To understand Embedded Systems, first, we need to know what is a System.

What is a System?

A system is made up of a number of interconnected or interacting parts that operate in accordance with a predetermined set of guidelines to create a cohesive whole.

It is a setup where each unit works together to complete a task while adhering to a set of rules that are computed in real-time. It is also a manner of functioning, organizing, or carrying out a single or a number of tasks in accordance with a predetermined plan.

What is Embedded System?

An Embedded System is a microprocessor or microcontroller or FPGA-based hardware system with software that is designed to perform a dedicated function, either as an independent system or as a part of a large system.

An Embedded System can be defined as an Electronic/Electro-mechanical system designed to perform a specific function and is a combination of both hardware & software.

It can also be defined as a combination of hardware and software which together form a component of a larger machine.

A typical embedded system is composed of three major components:

1. Hardware:

Hardware is a physically used component that is connected to the embedded system for interaction between the environment and the processing or controlling unit. It consists of sensors, microcontrollers, power supplies, actuators, etc.

2. Application Software:

Application software enables the user to run a variety of programs on an embedded device by altering the installed code.

3. Real-Time Operating system (RTOS):

RTOS is an operating system intended to serve real-time applications that process data as it is received by the input of an embedded system. It acts as an interface between hardware and application software to perform a few tasks by ensuring that the tasks will always be executed before the deadline.

Fig.1: Components of Embedded Systems

Basic Structure of a Typical Embedded System

The basic structure of an embedded system includes the following components:

Sensor

A-D Converter

Processors/ ASICs/ FPGAs/ DSPs or SoCs

Memory elements

D-A Converter

Actuator

Fig. 2 shows the basic structure of a typical Embedded System.

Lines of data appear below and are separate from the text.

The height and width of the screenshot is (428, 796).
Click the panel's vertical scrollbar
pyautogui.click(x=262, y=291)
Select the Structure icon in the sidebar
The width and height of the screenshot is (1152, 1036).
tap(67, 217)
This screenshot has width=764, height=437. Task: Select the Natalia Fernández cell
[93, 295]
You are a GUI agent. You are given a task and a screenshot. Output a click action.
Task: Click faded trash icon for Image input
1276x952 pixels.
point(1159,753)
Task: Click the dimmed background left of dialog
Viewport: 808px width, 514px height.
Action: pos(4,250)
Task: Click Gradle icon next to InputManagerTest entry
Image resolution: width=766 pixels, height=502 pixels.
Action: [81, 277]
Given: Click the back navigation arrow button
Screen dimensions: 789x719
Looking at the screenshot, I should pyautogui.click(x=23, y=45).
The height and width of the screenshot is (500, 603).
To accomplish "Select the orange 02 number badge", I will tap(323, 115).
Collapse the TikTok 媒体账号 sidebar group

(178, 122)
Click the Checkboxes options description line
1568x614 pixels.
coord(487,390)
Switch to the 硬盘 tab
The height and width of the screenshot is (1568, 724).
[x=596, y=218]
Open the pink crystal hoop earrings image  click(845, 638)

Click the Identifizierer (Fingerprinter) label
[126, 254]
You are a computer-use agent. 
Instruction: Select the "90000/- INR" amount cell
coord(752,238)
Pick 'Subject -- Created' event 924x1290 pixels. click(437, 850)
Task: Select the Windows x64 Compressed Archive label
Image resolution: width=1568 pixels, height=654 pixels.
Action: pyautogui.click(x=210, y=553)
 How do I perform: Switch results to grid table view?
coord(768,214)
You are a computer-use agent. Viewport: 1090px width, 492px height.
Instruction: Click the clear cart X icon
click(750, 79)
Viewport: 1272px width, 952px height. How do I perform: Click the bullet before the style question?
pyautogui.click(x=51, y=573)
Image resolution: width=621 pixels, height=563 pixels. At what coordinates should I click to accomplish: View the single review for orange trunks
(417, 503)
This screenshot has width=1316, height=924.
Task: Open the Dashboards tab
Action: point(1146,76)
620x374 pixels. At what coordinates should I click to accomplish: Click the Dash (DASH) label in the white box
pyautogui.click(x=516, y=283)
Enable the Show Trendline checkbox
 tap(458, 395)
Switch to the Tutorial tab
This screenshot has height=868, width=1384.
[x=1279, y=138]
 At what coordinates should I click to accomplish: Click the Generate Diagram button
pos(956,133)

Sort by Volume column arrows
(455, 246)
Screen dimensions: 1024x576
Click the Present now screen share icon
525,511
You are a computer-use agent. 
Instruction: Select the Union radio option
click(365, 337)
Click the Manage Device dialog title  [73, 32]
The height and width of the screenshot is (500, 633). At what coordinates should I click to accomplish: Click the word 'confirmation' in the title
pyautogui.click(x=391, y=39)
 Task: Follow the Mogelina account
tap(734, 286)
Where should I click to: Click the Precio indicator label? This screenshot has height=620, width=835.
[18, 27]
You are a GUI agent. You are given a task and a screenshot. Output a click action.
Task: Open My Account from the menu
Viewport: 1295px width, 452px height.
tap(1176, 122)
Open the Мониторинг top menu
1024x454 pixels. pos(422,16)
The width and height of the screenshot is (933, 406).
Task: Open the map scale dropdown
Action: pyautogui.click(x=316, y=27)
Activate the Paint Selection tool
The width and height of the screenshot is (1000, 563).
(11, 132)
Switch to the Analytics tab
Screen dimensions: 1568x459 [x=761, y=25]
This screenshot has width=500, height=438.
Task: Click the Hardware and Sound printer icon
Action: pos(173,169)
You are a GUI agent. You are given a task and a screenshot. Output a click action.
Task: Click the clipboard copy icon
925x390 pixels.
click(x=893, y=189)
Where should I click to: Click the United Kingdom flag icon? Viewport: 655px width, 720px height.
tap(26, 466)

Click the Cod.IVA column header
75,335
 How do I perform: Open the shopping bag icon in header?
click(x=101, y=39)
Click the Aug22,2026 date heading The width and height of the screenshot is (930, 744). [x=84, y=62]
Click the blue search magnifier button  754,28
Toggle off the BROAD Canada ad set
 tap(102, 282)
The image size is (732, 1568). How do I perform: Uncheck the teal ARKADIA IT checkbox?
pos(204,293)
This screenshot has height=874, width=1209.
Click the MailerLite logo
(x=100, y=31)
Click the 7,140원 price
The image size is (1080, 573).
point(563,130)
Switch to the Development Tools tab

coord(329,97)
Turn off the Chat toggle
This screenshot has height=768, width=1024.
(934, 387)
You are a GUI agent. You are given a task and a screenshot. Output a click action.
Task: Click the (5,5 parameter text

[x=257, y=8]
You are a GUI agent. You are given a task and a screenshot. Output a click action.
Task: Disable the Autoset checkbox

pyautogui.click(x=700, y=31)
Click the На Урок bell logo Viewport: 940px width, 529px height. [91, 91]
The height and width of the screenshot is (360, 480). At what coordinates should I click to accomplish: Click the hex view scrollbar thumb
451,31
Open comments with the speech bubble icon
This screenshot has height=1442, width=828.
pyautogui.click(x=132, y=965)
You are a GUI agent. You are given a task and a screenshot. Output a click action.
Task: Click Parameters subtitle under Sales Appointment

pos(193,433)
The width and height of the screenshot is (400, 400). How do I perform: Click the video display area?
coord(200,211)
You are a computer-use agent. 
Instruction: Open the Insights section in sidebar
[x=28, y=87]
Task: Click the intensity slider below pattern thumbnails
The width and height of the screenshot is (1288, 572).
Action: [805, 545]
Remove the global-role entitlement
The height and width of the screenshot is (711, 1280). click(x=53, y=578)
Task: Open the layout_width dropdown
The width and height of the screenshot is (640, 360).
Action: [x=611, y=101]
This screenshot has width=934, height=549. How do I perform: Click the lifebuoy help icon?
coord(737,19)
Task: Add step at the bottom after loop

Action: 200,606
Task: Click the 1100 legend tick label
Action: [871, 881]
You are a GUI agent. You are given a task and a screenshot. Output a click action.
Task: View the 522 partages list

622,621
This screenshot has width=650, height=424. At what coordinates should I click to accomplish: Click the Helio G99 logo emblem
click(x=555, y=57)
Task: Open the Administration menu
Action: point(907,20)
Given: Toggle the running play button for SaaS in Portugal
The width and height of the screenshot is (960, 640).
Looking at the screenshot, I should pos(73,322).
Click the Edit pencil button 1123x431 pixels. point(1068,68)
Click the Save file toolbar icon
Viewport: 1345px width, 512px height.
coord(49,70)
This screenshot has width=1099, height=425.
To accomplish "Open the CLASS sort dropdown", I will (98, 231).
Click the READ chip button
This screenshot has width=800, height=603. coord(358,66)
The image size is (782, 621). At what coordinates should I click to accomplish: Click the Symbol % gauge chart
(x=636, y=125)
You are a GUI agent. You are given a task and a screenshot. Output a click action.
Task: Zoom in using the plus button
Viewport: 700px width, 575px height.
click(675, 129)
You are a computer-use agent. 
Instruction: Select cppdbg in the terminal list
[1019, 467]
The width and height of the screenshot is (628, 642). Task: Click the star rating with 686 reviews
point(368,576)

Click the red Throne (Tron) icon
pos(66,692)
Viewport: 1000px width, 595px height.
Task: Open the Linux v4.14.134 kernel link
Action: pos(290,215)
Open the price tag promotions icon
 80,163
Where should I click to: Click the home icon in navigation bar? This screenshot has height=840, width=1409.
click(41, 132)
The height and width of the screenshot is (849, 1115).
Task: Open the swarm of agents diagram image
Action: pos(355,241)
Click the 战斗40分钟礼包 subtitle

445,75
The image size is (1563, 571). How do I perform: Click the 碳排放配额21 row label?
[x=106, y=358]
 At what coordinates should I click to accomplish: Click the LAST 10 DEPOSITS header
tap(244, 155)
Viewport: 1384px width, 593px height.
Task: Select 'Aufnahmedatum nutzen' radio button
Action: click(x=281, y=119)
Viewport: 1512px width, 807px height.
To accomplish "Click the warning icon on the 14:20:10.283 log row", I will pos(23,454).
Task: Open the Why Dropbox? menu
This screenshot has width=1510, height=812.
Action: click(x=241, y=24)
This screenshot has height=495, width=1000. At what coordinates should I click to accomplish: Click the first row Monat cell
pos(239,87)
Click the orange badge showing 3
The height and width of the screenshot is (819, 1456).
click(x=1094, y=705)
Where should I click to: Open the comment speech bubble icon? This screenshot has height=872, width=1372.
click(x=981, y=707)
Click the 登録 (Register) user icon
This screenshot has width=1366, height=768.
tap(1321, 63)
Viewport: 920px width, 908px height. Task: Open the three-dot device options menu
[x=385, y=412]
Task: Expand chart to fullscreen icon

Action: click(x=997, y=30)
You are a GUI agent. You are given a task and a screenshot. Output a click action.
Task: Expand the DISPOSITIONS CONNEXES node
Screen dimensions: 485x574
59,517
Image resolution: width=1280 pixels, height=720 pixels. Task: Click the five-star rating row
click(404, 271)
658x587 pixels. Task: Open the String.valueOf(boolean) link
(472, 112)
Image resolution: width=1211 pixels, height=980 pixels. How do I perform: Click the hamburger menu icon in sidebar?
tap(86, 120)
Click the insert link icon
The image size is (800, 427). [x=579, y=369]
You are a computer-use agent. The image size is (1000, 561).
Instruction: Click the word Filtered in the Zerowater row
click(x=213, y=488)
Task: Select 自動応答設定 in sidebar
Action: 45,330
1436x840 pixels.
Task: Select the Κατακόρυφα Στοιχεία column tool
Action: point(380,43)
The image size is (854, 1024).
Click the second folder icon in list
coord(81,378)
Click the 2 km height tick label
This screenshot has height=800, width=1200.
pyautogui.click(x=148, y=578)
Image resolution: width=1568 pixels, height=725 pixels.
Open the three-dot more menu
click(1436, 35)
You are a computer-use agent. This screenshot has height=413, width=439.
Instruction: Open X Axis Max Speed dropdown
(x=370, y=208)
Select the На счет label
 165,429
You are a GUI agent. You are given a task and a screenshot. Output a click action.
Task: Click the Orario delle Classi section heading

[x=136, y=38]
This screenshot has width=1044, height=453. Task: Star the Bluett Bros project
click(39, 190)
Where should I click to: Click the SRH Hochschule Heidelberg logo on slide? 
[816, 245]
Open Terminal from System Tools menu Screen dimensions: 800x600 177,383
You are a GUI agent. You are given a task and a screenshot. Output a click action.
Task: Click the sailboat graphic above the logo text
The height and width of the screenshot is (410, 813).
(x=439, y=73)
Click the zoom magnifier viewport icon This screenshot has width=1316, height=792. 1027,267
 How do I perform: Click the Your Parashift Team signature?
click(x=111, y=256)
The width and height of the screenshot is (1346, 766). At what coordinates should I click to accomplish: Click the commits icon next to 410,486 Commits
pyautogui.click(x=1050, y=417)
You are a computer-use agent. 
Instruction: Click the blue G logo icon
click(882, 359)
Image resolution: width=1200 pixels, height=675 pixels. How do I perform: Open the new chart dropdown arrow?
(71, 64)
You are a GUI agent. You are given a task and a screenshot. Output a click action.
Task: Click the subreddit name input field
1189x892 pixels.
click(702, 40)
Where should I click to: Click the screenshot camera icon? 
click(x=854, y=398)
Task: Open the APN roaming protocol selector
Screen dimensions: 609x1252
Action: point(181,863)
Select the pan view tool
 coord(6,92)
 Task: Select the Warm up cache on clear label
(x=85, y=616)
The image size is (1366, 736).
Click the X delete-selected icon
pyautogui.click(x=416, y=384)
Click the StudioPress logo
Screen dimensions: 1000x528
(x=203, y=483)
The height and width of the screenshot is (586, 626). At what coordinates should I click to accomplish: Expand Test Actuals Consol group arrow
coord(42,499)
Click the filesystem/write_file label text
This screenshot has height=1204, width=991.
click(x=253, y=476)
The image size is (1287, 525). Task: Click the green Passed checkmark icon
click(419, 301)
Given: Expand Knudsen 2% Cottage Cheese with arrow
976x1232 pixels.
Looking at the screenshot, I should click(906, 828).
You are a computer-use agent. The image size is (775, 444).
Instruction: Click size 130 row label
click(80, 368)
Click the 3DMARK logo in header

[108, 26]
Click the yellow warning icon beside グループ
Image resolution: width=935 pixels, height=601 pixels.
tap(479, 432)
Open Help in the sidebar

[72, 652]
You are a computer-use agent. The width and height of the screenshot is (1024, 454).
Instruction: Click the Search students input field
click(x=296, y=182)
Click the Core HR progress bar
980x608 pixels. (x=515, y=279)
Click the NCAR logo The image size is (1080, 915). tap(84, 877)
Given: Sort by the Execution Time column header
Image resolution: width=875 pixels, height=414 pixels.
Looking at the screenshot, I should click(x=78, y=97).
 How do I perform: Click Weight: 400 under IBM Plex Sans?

Fig.2: Basic structure of a typical Embedded System

1) Sensor:

A sensor aids in measuring the physical quantity and converting it to an electrical signal. Moreover, it records the measured quantity in the memory. An observer or any electrical device like an A-D converter can prepare this signal.

2) A-D Converter:

An A-D converter is an integrated circuit used to transform the analog signal (continuous form) into a digital signal (discrete form).

3) Memory:

Memory is a device that is used to store information for immediate use or future use in a system. An Embedded System mainly contains two types of memory units

i) i) Volatile memory (requires power to maintain the stored information)

ii) ii) Nonvolatile memory (retain the stored information even after the power is removed)

Embedded Firmware:

A sort of flash memory known as embedded firmware is used to store specific software that runs on a chip inside an embedded device to control functionality.

4) Processors/ ASICs/ FPGAs/ DSPs/ SoCs:

This is the most important unit of an Embedded System. This unit processes the data to measure the output and store it in the memory.

5) D-A Converter:

D-A converter (A digital-to-analog converter) helps us to convert the digital data fed by the processor to analog data.

6) Actuator:

An actuator enables us to verify the D-A converter’s output against the actual output it has stored, and it saves the approved output to memory.